=== WORK ITEM ===
Every line from the one with "GENERAL TERMS AND CONDITIONS (142, 2180)" up to and including the one with "Screenshot is 360x2239." is to be output exactly as it appears below; pictures are not.

=== MATERIAL TO PROCESS ===
########################################

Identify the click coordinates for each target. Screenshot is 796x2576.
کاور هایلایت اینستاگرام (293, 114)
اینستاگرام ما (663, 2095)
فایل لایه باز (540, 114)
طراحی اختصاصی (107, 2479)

########################################

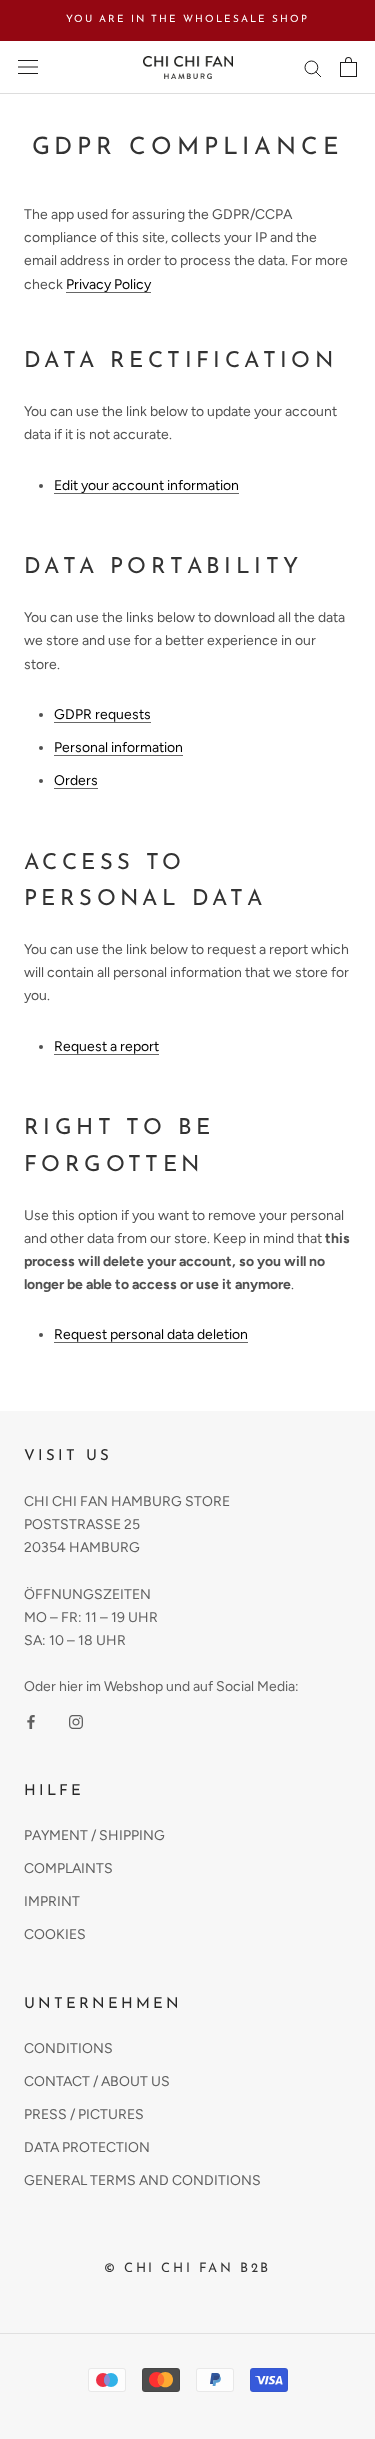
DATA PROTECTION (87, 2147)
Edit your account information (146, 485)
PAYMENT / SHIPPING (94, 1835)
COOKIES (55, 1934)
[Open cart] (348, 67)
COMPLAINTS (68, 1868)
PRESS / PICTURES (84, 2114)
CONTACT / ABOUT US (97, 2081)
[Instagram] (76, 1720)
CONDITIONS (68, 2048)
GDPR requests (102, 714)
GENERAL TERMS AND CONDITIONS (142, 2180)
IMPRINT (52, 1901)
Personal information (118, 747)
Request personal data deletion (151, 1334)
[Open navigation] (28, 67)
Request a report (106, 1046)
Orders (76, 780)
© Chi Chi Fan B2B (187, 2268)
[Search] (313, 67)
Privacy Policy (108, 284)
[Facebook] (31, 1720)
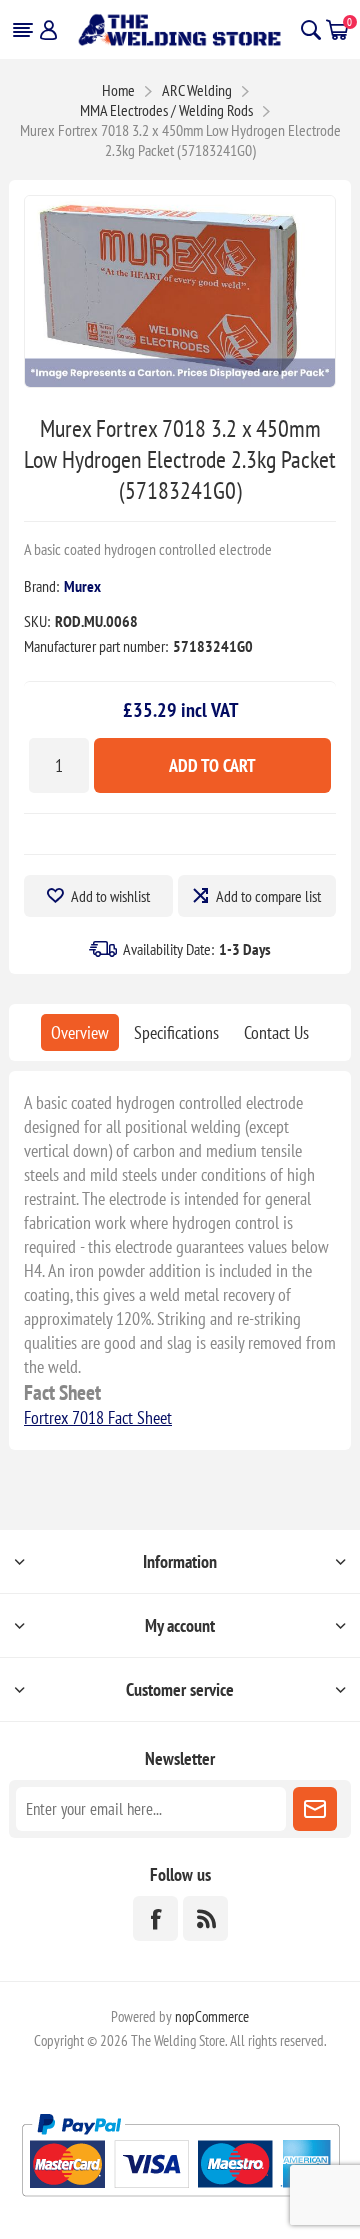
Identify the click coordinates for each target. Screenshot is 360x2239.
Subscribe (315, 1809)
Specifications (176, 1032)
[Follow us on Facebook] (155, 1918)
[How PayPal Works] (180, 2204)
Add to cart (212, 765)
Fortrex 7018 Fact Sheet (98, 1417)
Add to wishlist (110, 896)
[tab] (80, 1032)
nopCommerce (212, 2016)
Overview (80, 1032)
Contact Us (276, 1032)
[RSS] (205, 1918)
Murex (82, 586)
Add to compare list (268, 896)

########################################

=== EXERCISE OUTPUT ===
GENERAL TERMS AND CONDITIONS (142, 2180)
IMPRINT (52, 1901)
Personal information (118, 747)
Request personal data deletion (151, 1334)
[Open navigation] (28, 67)
Request a report (106, 1046)
Orders (76, 780)
© Chi Chi Fan B2B (187, 2268)
[Search] (313, 67)
Privacy Policy (108, 284)
[Facebook] (31, 1720)
Identify the click coordinates for each target. Screenshot is 360x2239.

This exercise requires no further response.